Biofilms were first discovered centuries ago by Anton Von Leeuwenhoek, who used his microscope to examine tooth scrapings, but the first biofilm literature was not published until the 1970s, with the examination of “microbial films” taken from environmental water sources (Mack et al., 1975). However, the term “biofilm” was only introduced in the 1980s by Bill Costeron and collegues, which was used to describe microbial growth within medical samples (Lam et al., 1980Marrie et al., 1982). More than 40 years on, we now realise that biofilms are the primary mode of growth for many bacterial and fungal species, which often form multikingdom communites with other organisms including protozoa and viruses (Burmølle et al., 2014). Therefore, understanding how biofilms form both inside and outide of the body has become an important aspect of modern medical research, such that new strategies can be developed to control environmental resevoirs of pathogens, and treat infectious diseases.

Biofilms go through a generalised life cycle. The classic model of biofilm development is a five-step process where biofilms resemble a mushroom-type shape. Planktonic cells (1) adhere, irreversibly, to surfaces which are primed with a conditioning film, followed by (2) proliferation of bacterial cells and an increase in biomass. This mass of cells then undergoes (3) maturation and (4) excretion of extracellular matrix. The final step is (5) dispersal of cells within the biofilm, allowing the dispersed planktonic cells the opportunity to adhere at other sites (Sauer et al., 2002Stoodley et al., 2002). However, it is now thought that not all bacterial species grow in this classical way, especially within a native environment, and this concept has therefore been expanded on in recent years. A new conceptual model has been presented (Sauer et al., 2022), which instead suggests that there are 3 main stages of biofilm development; (1) aggregation and/or attachment, (2) growth and accumulation, and (3) disaggregation and/or detachment, with the possibility to aggregate and detach at any point and that these phases are affected by the environment and different conditions. This new model also accounts for non-surface-associated biofilms, particularly those observed in medicine, such as biofilms that form in the airways of patients with impaired mucociliary clearance (Sauer et al., 2022). Most importantly though, both models show that the maturation of biofilms, and the difference between simple aggregation and true biofilms, is defined by the excretion of extracellular polymeric substances (EPS), composed of carbohydrates, proteins, extracellular DNA (eDNA) and lipids (Di Martino, 2018).

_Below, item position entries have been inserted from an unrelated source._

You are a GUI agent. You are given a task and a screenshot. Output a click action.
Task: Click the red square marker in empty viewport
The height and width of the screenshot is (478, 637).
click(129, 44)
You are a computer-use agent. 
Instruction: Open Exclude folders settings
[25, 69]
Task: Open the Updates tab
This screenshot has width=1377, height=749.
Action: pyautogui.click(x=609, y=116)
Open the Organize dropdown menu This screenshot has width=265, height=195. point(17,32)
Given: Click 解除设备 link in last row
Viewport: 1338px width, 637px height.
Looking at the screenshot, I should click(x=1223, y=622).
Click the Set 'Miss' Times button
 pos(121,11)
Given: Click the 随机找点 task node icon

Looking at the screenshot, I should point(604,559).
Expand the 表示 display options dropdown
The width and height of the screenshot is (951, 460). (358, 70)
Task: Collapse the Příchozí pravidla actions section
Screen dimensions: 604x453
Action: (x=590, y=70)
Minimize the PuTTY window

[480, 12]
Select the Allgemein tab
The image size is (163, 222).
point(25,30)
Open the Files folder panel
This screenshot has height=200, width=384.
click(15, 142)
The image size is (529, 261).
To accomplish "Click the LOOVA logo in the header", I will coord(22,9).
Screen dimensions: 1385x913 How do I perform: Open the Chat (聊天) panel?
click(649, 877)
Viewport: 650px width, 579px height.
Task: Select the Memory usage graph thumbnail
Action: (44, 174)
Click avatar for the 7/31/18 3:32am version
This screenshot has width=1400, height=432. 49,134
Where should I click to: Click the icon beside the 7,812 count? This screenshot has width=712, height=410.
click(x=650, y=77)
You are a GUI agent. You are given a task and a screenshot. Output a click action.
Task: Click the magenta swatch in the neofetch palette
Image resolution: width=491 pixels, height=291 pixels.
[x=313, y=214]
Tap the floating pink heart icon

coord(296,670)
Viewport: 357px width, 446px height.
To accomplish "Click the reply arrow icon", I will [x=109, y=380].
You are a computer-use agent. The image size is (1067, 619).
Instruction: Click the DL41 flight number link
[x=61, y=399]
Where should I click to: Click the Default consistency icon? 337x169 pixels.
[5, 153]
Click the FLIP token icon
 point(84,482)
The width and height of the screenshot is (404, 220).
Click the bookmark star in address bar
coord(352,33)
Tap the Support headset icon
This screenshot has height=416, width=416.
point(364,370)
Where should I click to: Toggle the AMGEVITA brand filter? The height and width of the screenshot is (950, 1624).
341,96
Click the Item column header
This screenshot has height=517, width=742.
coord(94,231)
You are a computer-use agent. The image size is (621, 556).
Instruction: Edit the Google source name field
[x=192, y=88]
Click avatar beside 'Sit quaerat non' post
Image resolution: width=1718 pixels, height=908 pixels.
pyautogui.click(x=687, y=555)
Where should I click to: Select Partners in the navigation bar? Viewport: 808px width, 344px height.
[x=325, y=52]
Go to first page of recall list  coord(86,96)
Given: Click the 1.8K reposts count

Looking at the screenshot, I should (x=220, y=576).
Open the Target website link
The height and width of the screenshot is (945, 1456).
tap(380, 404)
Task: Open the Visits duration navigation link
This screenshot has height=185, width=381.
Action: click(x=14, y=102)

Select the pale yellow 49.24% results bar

Within the body a diverse microbial flora, arranged as biofilms, is associated with the skin and mucosal membranes, and these are highly beneficial to the host, for example within the gut (Macfarlane and Dillon, 2007), vagina (Leccese Terraf et al., 2016) and oral cavity (Robertson and McLean, 2015). However, dysbiosis can lead to changes within these biofilm communities, and can cause diseases such as inflammatory bowel disease (Baumgartner et al., 2021), bacterial vaginosis (Castro et al., 2019), and dental caries (Marsh, 2010), respectively. Bacteria can also cause a range of infections by forming biofilms on almost any indwelling medical device, including prosthetic joints, cardiac pacemakers, prosthetic heart valves, urinary catheters, and intravenous catheters (El Rafei et al., 2016Beaver et al., 2021Vilchez et al., 2021). These infections are often healthcare acquired (i.e. as a direct result of surgical contamination) but can also result from transient haematogenous spread of bacteria in the bloodstream (Honkanen et al., 2019). In addition, non-surface-associated bacterial aggregate biofilm infections are becoming more well-characterised (Alhede et al., 2011Pabst et al., 2016Cai, 2020), which are often chronic and low-grade, such as lung infections in cystic fibrosis patients (Høiby et al., 2010), chronic wound infections (Wei et al., 2019), and chronic otitis media (Akyıldız et al., 2013).

The type of infection being studied is important when choosing a biofilm model and screening technique, and some methods will be more appropriate than others. This review aims to discuss the different modelling techniques and the methods available for assessing functionality of biofilms.